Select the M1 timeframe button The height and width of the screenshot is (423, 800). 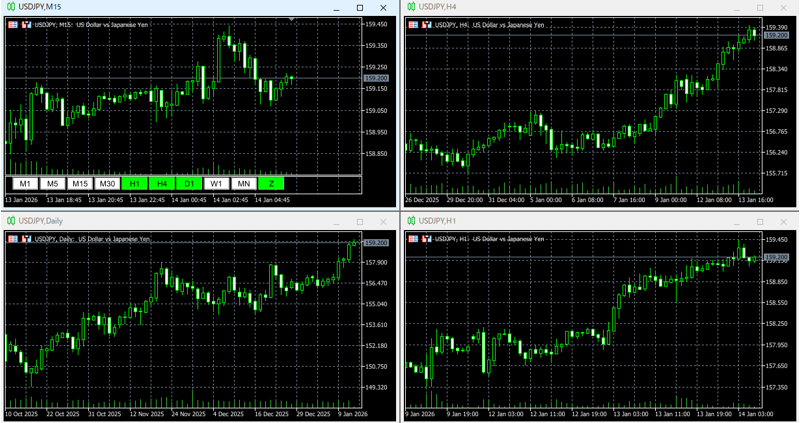click(26, 184)
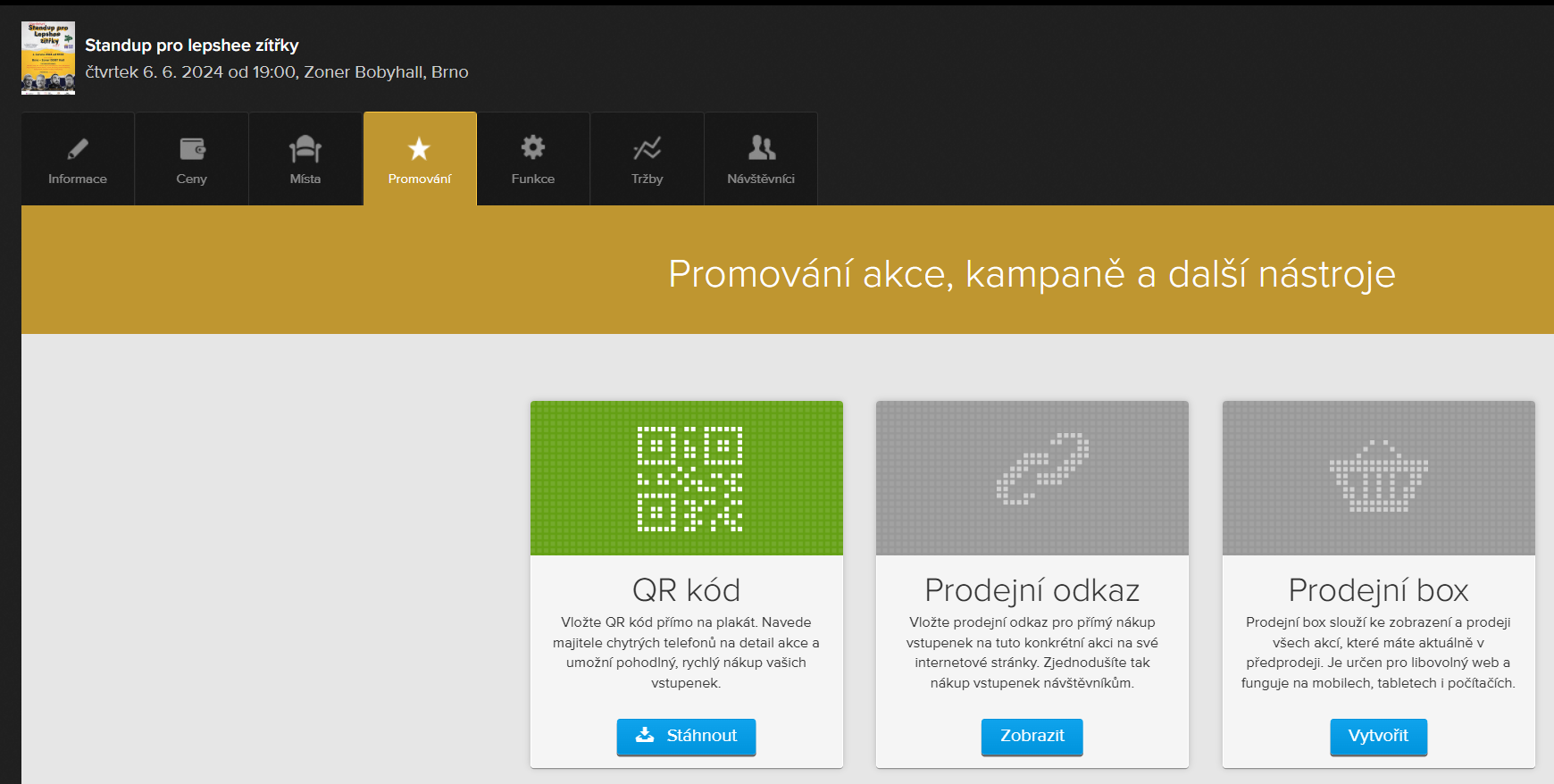Click the Prodejní odkaz card heading
1554x784 pixels.
coord(1032,590)
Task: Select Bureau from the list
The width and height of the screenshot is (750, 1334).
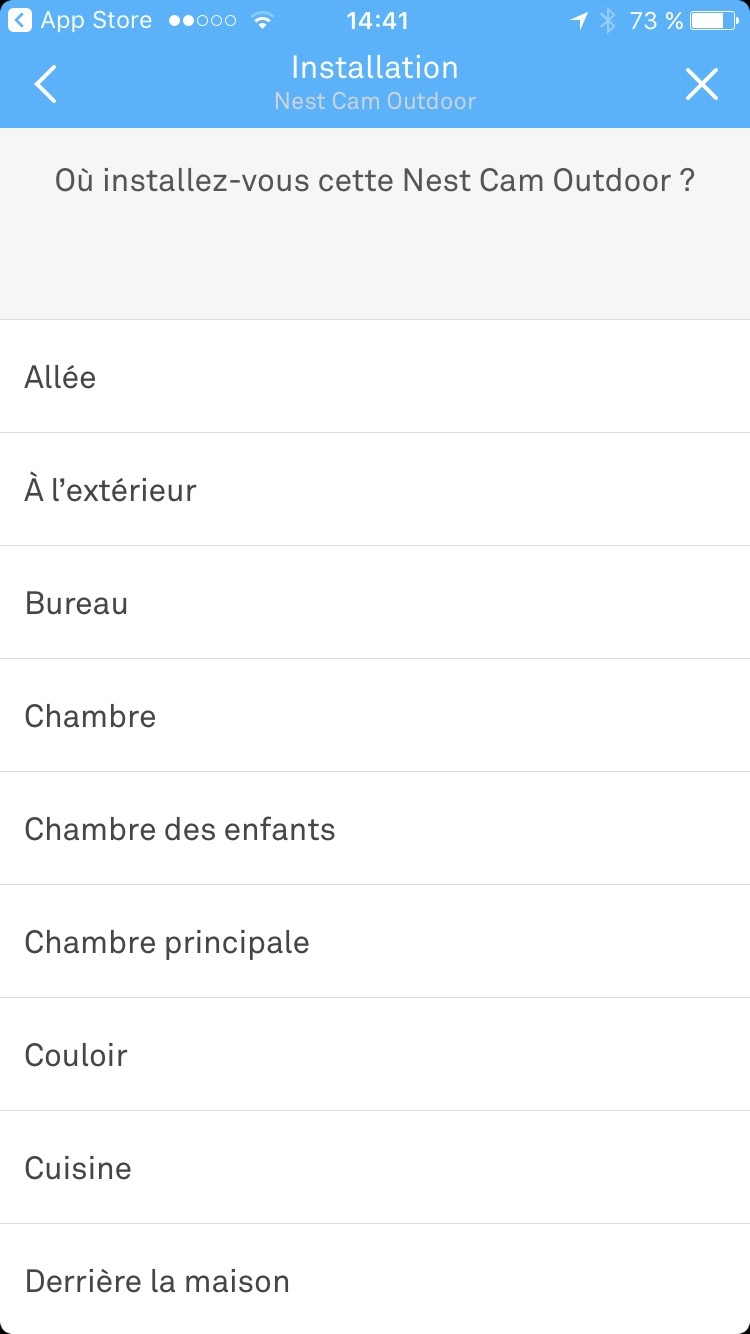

Objective: Can you put the part that opens with the line containing "Task: Select Bureau from the list" and runs through the end of the items into a Markdown table with the columns Row and Line, skipping blank lines and leaving out the pictures?

Final result:
| Row | Line |
|---|---|
| 1 | Task: Select Bureau from the list |
| 2 | The width and height of the screenshot is (750, 1334). |